Kesejahteraan buruh selalu saja dihubungkan dengan pembahasan upah minimum. Pematokan upah juga menjadi polemik tak hanya untuk buruh tetapi juga untuk para pengusaha secara umum. Para pengusaha mengkhawatirkan kenaikan upah minimum provinsi atau UMP 8,51% pada 2020 mendatang. Pengusaha menilai, kenaikan UMP dalam 5 tahun terakhir telah rata-rata mencapai 20%, sehingga kenaikan UMP sebesar 8,51% pada 2020 akan menggangu industri padat karya yang komponen utama biaya produksinya ada pada buruh (cnbcindonesia.com).

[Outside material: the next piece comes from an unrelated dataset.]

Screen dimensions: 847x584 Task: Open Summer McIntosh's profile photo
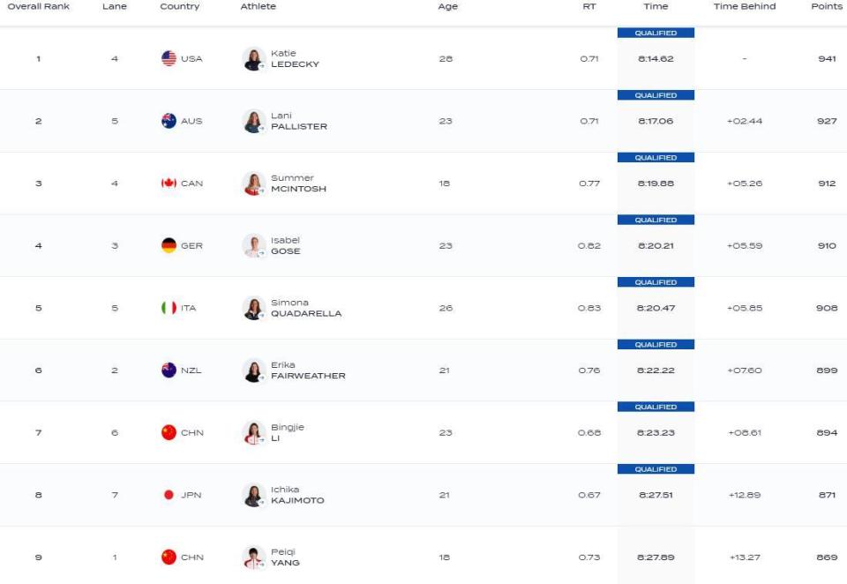[x=253, y=183]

Masalah gaji memang salalu menjadi permasalahan yang rumit. Salah satu problem yang langsung menyentuh kaum buruh adalah rendahnya atau tidak sesuainya pendapatan (gaji) yang diperoleh dengan tuntutan untuk memenuhi kebutuhan hidupnya beserta tanggungannya. Kondisi ini, yakni kebutuhan hidup yang banyak, sementara gaji yang diterima relatif tetap, menjadikan buruh sering mengadakan aksi protes.

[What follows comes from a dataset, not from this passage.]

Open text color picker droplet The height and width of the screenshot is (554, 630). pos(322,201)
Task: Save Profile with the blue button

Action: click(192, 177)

Adapun dalam sistem ekonomi Kapitalis, rendahnya gaji buruh justru menjadi penarik bagi para investor asing. Termasuk pemerintah, mengambil situasi ini untuk kepentingan peningkatan pendapatan pemerintah atas nama menarik investor. Kondisi ini lah, yang menyebabkan pihak pemerintah lebih sering memihak kepada investor, dibanding dengan buruh (yang merupakan rakyatnya sendiri) ketika terjadi krisis perburuhan. Rendahnya gaji juga berhubungan dengan rendahnya kualitas Sumber daya Manusia (SDM). Persoalannya bagaimana, SDM bisa meningkat kalau biaya pendidikan mahal? Hal itu menjadi PR besar yang harus diselesaikan oleh Pemerintah.

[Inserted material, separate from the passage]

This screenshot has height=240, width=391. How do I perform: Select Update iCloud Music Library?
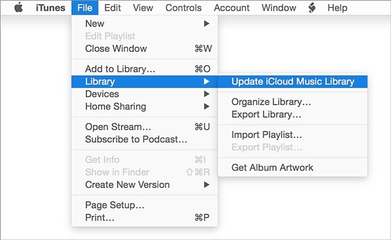pyautogui.click(x=293, y=82)
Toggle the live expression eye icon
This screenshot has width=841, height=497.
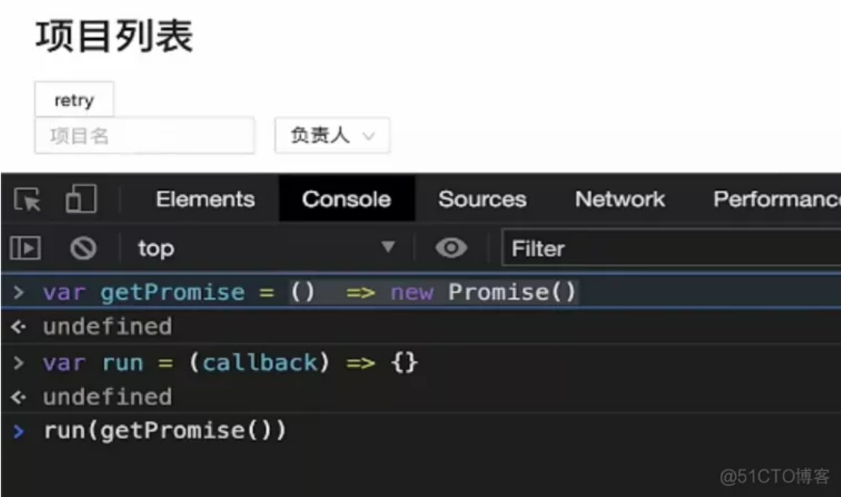pos(451,248)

Selain itu, saat ini pemerintah tidak pernah memastikan bagaimana kecukupan kebutuhan pokok individu per individu. Parameter yang digunkana adalah pendapatan per kapita. Padahal jika pendapatan hanya di rata-rata, ada pihak yang pastinya menguasai hampir semua kekayaan yang ada sedang kebanyakan rakyat berada di bawah garis kemiskinan. Biaya kesehatan yang mahal terlebih ada kewajiban menjadi peserta BPJS cukup membuat rakyat sengasara. Bagaimana tidak, dengan gaji yang sekedarnya, masih dipaksa untuk membayar iuran kesehatan seluruh anggota keluarga atas nama “gotong royong”. Belum lagi pajak yang ditarik tanpa pandangbulu, bahkan pedagang asongan pun harus menjadi wajib pajak. Inilah pemalakan sistemik kepada rakyat.

Pemerintah yang harusnya mengurusi rakyat, tetapi justru berbalik rakyat harus rela menyumbang untuk membantu pemerintah. Parahnya iuran dari rakyat tadi tak sedikit yang dikorupsi. Maka, cukupkah menjamin kesejahteraan buruh hanya dengan perjuangan atau tuntutan adanya UMR yang tinggi?

Buruh dengan angka gaji yang tinggi sekalipun tidak akan pernah sejahtera jika jaminan pelayanan kehidupan publik yang menjadi kewajiban negara tidak diperhatikan. Maka butuh adanya upaya sistemik untuk bisa mensejahterakan buruh secara khusus dan rakyat Indonesia secara umum. Indonesia sebagai negara yang kaya harusnya menjadi negara yang Berjaya. Hal ini sangat mungkin terjadi jika negeri ini mau mengambil aturan Allah SWT, Sang Pemilik Alam Raya. Penerapan Aturan Allah SWT di muka bumi juga telah terbukti telah menyejahterakan umat manusia berabad-abad lamanya.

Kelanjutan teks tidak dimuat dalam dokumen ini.